When viewing the store, there are many surrounding reflective surfaces in the mall that lend some visual distraction. Specifically, the stone flooring and adjacent metal support columns extend the design of the store into the surrounding space. In the case of the columns, the reflections are distorted by the cylindrical shape.
Both open sides of the store are covered with three-meter by 16-meter tall glass panels, with shorter panels where the doors are located. The panels are made in China and originate from the then-new technology used to make the glass for the Pudong (Shanghai) retail store cylindrical entrance. The other major store material is Apple’s usual stainless steel, although the finish appears to different that previously used—it appears duller than the bead-blasted finish normally used.
The lower level has a very tall ceiling, and is not covered with the usual stretched plastic material, but with some other material, which is back-lit by a new LED lighting system. However, the design is different—the panels are continuous from one end of the store to the other. At other stores, the panels are split by metal supports for fire sprinklers, security cameras and other utilities. The lower level is the Family Room, with the Genius Bar, accessories, training and set-up.
The upper level is shorter, but doesn’t feel cramped because of the light coming the lantern above. The upper level is the Red Zone, where all of Apple’s products are displayed for purchase—including the Mac Pro desktop.
Both levels are connected by twin glass staircases of Apple’s usual design on both sides of the store, and an elevator. A single staircase descends to the back-of-house area below the lower level. The side staircases are open to the plaza level, but topped by—again—large rectangular glass panels. The outside walls of the staircase wells is constructed of glass, so mall visitors inside can see people moving up and down between the store levels.
Atop the entire store cube is an opening to the sky, what architects call a “lantern.” It is the ultimate refinement of invisibility, composed of four large rectangular glass panels set to form a square. Atop that square is a thin white roof of unknown material, emblazoned with a black Apple logo. The logo is invisible from the plaza level, but is obvious from any upper level of the mall. The entire structure is surrounded by a black stone water pool with an “infinity” type spillover. Adjacent to the fountains are the glass panels covering the staircase wells.
Both the lantern and stairwells receive short periods of direct sunlight, based on the season and time of day, and on the position of the sun in relation to the tall surrounding buildings. During the grand opening, there was a period of about 20 minutes when sunlight streamed into the store through the lantern and the stairwell skylights. The stairwells are particularly dramatic when sunlit, both direct and indirect. The laminated layers of glass composing the stair treads, and stainless steel hardware both glow when lit by the sun.
The rectangular shape of the lantern’s glass panels are repeated elsewhere in the store’s design.
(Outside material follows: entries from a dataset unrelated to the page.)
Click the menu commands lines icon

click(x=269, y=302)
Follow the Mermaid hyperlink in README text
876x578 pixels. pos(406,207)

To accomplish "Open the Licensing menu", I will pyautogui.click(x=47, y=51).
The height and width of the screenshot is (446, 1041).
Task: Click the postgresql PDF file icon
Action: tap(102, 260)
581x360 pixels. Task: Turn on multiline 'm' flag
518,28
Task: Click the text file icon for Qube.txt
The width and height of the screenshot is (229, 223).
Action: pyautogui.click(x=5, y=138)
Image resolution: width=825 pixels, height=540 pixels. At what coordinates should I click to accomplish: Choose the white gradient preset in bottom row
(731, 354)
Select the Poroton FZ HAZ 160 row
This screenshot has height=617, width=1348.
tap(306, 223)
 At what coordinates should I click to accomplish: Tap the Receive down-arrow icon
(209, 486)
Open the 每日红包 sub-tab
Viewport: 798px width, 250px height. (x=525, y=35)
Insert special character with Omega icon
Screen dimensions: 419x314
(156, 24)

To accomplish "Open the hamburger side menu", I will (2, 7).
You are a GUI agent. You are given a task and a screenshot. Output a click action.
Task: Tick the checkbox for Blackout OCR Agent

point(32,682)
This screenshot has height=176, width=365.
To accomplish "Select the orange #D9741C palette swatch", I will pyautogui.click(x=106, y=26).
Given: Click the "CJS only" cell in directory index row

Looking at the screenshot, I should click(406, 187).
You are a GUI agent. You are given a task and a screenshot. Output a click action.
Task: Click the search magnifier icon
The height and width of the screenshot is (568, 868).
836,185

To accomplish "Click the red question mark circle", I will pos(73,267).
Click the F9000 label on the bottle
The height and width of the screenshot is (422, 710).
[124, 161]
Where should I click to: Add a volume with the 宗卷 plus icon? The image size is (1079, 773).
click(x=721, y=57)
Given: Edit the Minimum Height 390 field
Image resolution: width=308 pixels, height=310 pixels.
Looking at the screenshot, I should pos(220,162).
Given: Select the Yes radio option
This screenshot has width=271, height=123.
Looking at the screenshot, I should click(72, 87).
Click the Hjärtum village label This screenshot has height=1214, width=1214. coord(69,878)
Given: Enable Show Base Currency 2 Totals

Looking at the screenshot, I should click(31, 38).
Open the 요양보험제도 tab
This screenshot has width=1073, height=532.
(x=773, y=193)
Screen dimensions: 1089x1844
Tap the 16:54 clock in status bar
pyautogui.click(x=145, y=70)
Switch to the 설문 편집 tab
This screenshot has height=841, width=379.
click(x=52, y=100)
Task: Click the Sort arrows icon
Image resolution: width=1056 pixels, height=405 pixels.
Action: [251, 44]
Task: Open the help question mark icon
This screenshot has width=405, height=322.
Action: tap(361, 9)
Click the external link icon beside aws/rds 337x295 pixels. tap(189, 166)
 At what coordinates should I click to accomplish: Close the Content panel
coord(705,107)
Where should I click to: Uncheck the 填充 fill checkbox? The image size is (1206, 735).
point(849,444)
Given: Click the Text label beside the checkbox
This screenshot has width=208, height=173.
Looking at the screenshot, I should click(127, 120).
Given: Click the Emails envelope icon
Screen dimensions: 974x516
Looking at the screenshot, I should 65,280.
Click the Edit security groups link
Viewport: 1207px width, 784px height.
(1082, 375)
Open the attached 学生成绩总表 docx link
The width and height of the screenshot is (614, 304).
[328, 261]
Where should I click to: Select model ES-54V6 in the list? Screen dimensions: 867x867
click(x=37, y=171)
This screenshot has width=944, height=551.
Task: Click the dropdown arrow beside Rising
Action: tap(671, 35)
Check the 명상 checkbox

The flooring is the new terrazzo material, and it was poured in very large sections. The ceiling panels are long rectangular panels, and even the side-wall product shelving areas mirror the lantern’s rectangular proportions.
The lantern is possibly explained by the distribution of other retailers in the mall. The plaza level is home to all the major, up-scale international retailers. On the lower level, retailer names aren’t as familiar or up-scale, and the food court is adjacent to the Apple space. In this case, the lantern lures shoppers into the lower levels of the mall, and into the Apple store they wouldn’t ordinarily visit.